The problems in the Department are not new. Indeed, there seems to be an inevitability about former Justice Ministers appearing before Tribunals – I read this morning that in 2003 former Justice Ministers - Ray Burke, Padraig Flynn, Máire Geoghegan-Quinn, Nora Owen and John O’Donoghue – gave evidence to the Morris Tribunal for example. The fate of my two predecessors is well known. We need to reflect on all of these matters and ask why this is the case.
Today the Tánaiste tendered her resignation. I believe Frances Fitzgerald is a fundamentally good woman and a person of integrity and compassion. Her own record tells us more about her than any emails and the Taoiseach eloquently outlined some of her achievements earlier. She may have forgotten emails describing an aggressive line of questioning in 2015 because of the shocking contents of leaked transcripts from the O’Higgins Commission that emerged a year later. That was a failure of memory for which Frances is now paying a very high price. I believe, without question, that she did her very best as Minister in very difficult circumstances, and her commitment was, at all times, to making a positive difference to the lives of the people of this country. Her resignation today is a loss for the country as many who’ve worked closely with her will attest and as I am sure will be fully realised in time.
Fundamentally, when everything else is peeled away, the essence of this issue is that Sgt. McCabe and his family must have truth and justice. In pursuit of that truth and justice, the Disclosures Tribunal has a critical job to do and I believe Judge Charleton has acted in the public interest by bringing forward to 8 January public hearings at which he will examine the allegations of a malicious campaign against Sgt. McCabe during the O’Higgins Commission. I acknowledge the many journalists that have written on this issue, I acknowledge this House, but I think we can all agree, a Tribunal offers a special order of depth and rigour and I wish Judge Charleton well in his vital work.
Ceann Comhairle, I have spoken at length and covered a range of issues. I thank you for facilitating me. I hope my colleagues on all sides will appreciate that my focus over the last several days was to ensure that the Taoiseach’s instructions for a search and retrieval took place. I do not believe he should be criticised for waiting until that search was complete
before publishing documents and I believe it should be acknowledged that when those documents were discovered and a final report was ready, it was published. There has been criticism of the delay – that was because personal information was referred to in some of the documentation and we wished to seek appropriate permission to published unredacted documents. Once that was achieved, the documents were published.

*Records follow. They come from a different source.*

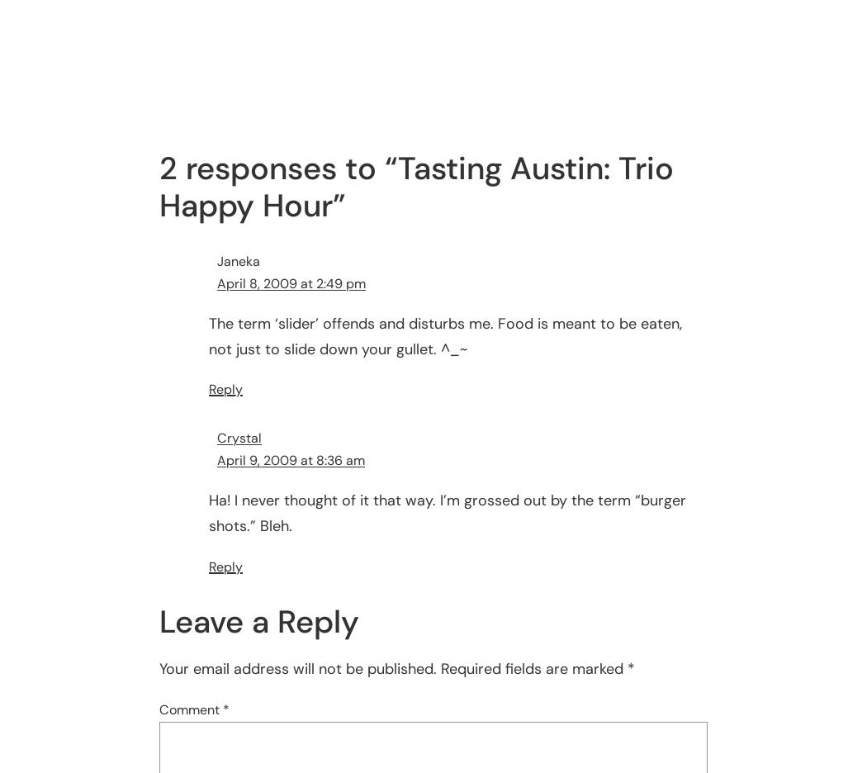 The height and width of the screenshot is (773, 867). Describe the element at coordinates (209, 513) in the screenshot. I see `'Ha! I never thought of it that way. I’m grossed out by the term “burger shots.” Bleh.'` at that location.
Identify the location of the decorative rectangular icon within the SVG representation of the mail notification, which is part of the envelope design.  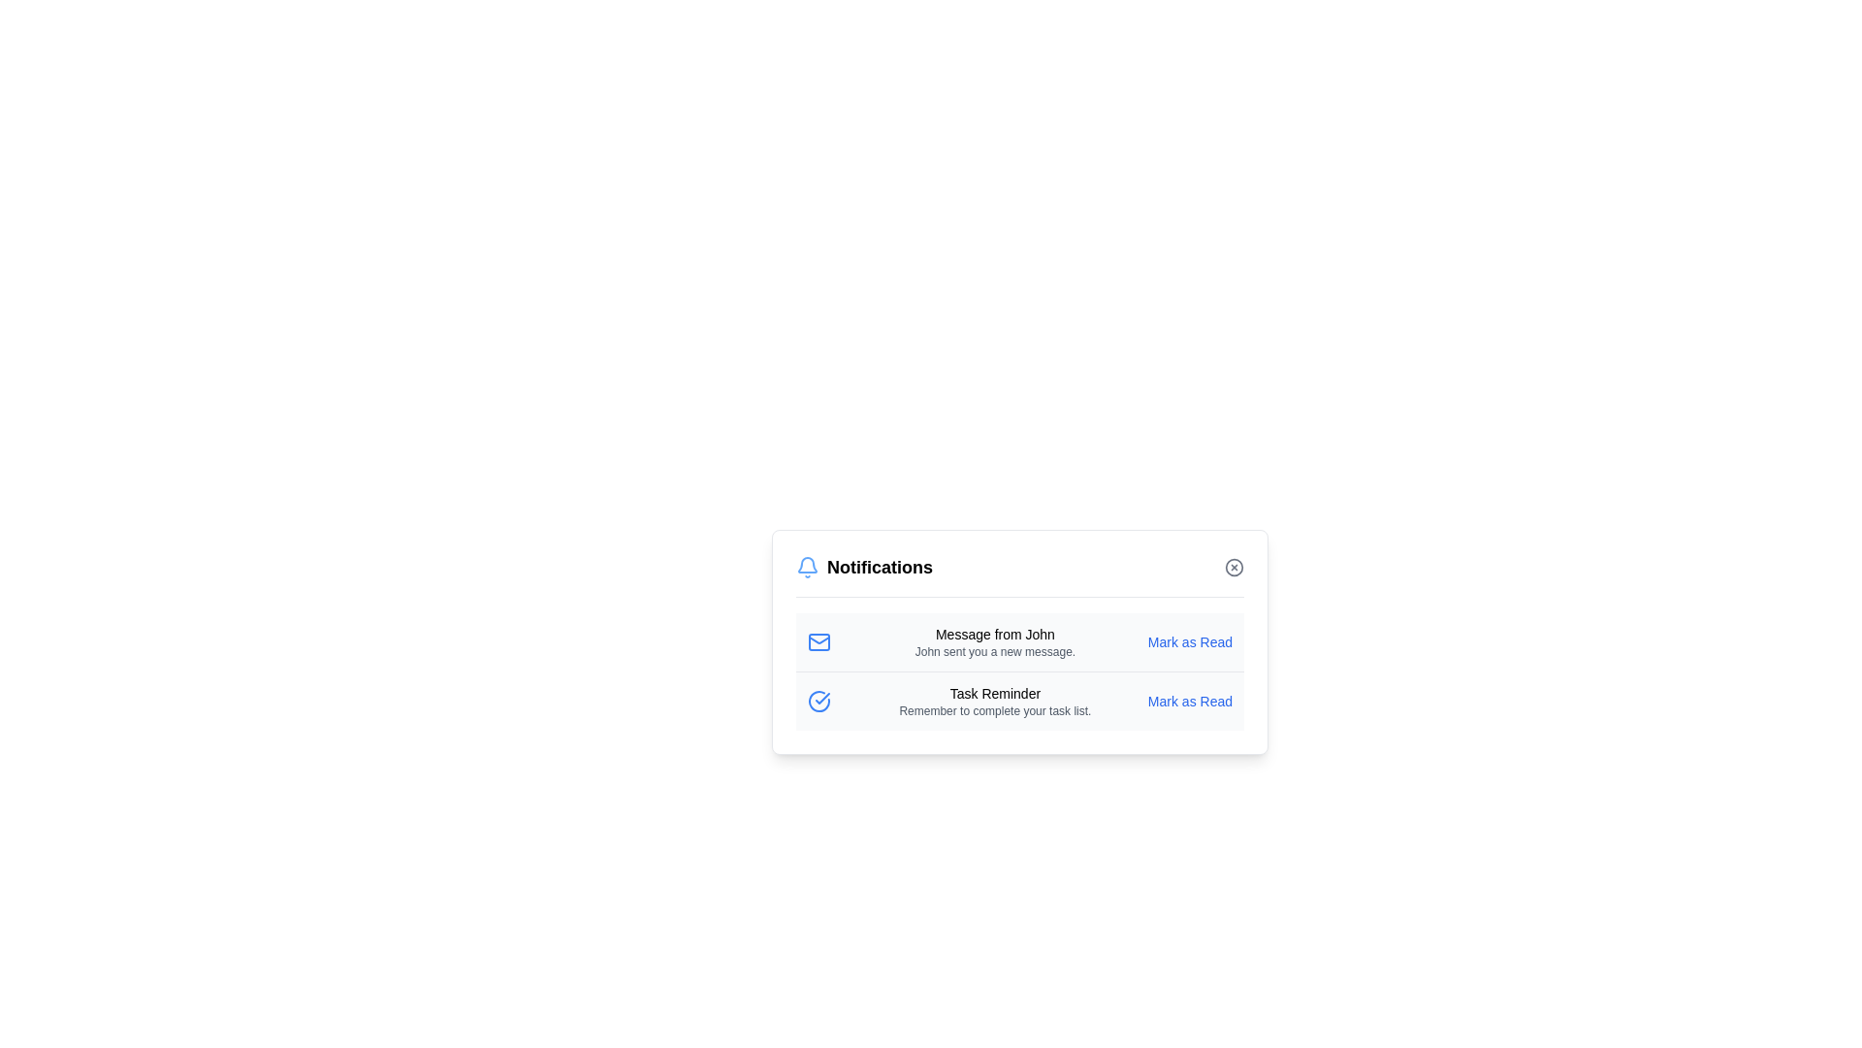
(819, 642).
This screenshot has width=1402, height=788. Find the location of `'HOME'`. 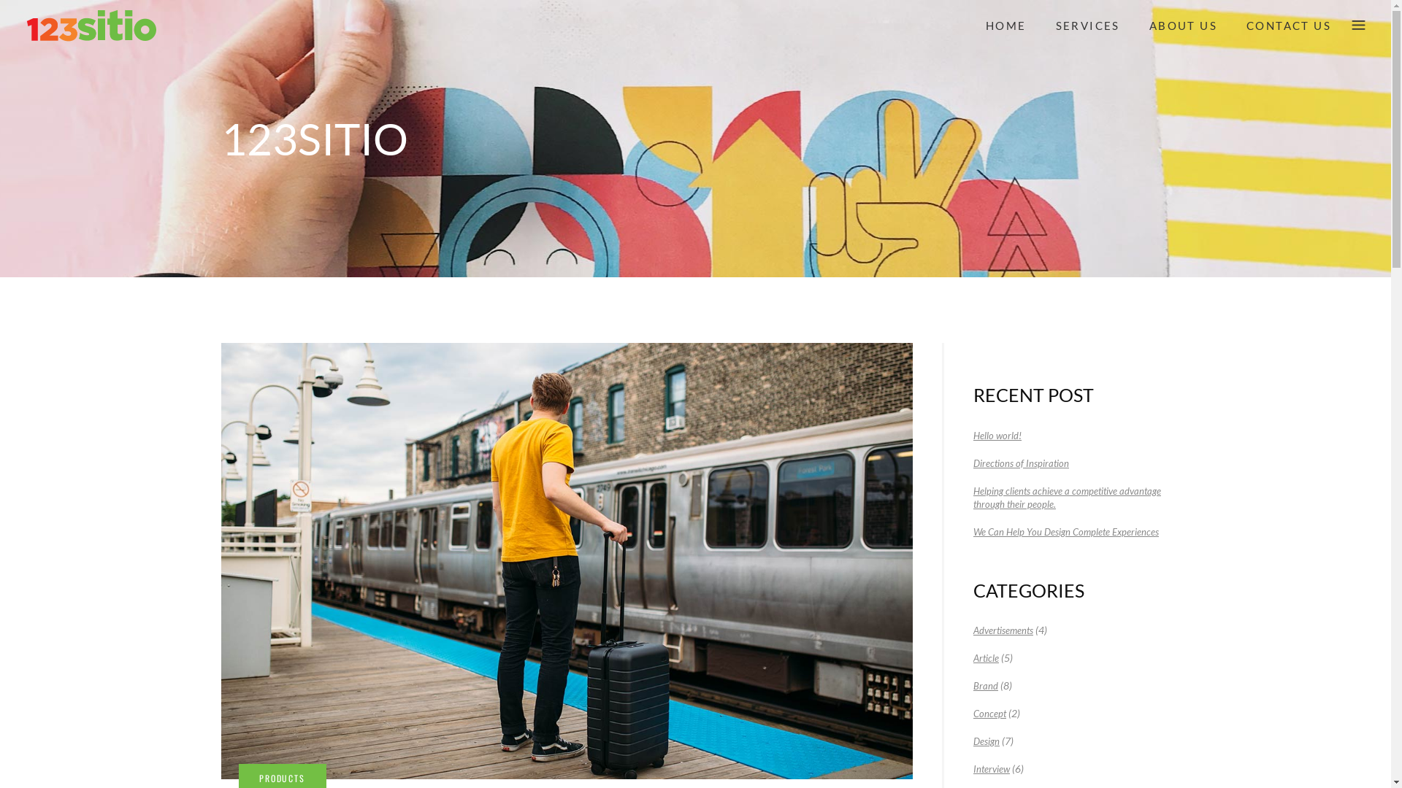

'HOME' is located at coordinates (1005, 25).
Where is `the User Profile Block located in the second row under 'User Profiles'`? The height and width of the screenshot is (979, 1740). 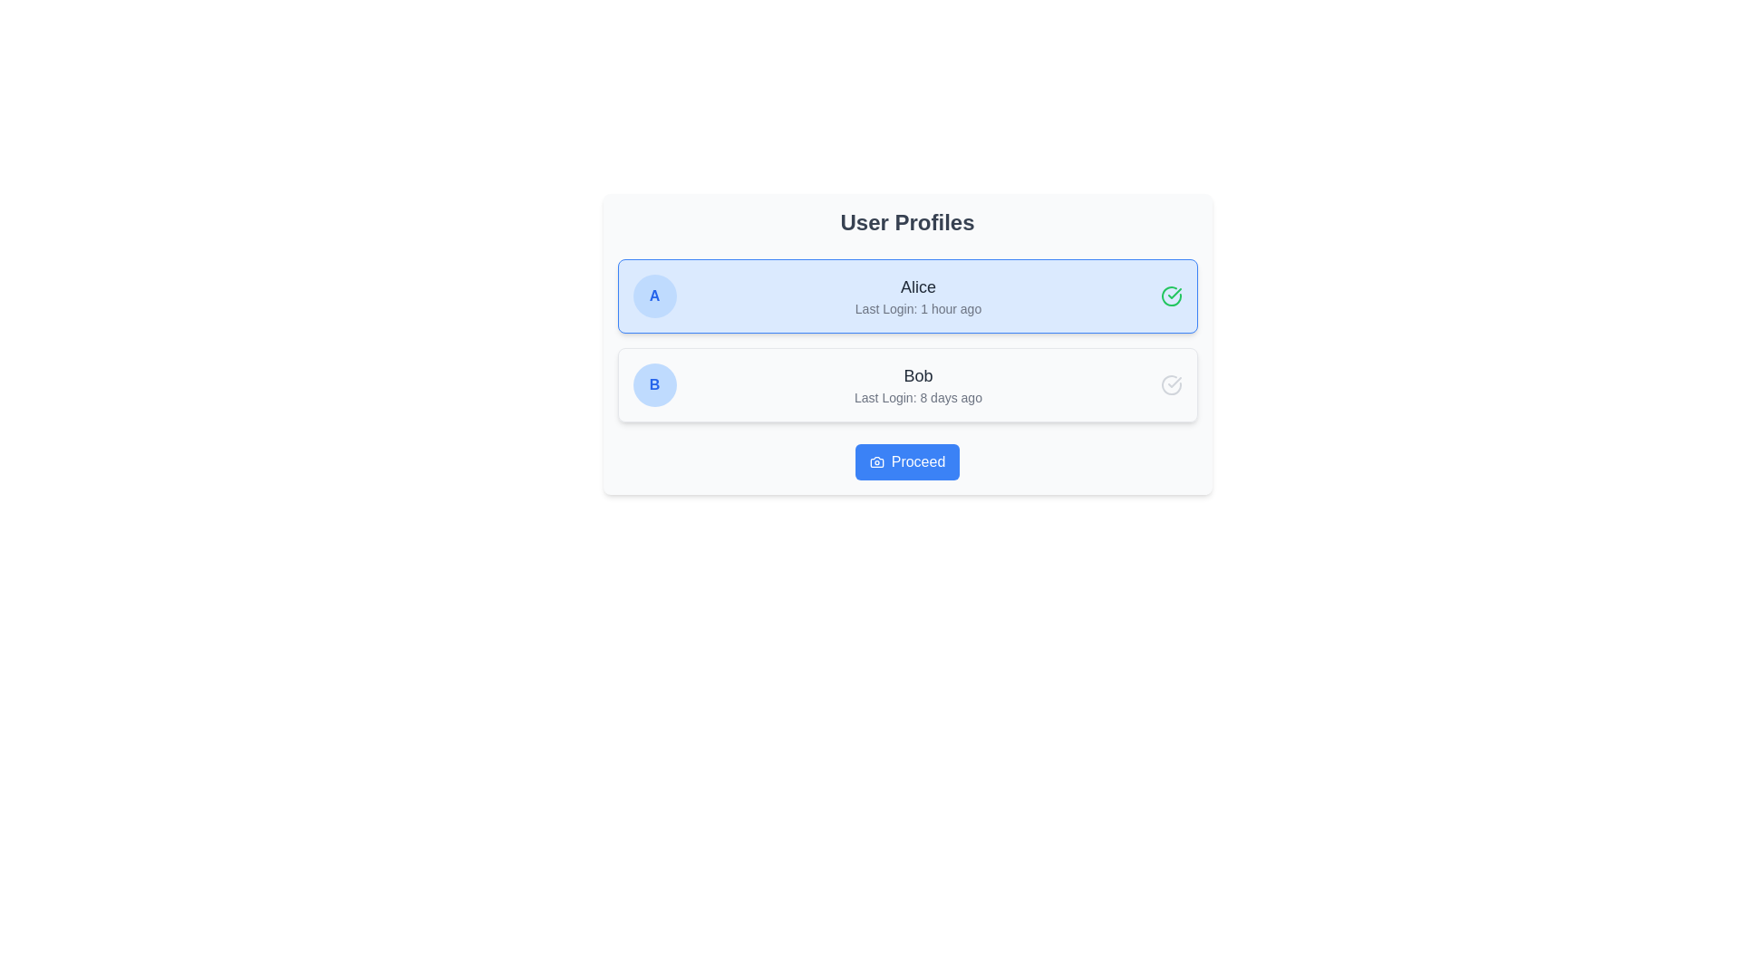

I wish to advise the House that I am currently considering what further steps I can take as Minister to protect members of An Garda Síochána who might find themselves subjected to bullying or harassment, to complement the protection for whistleblowers introduced by my predecessor.
There are stark lessons to be learned here and I intend to take on board these lessons and do my very best to ensure this does not happen again.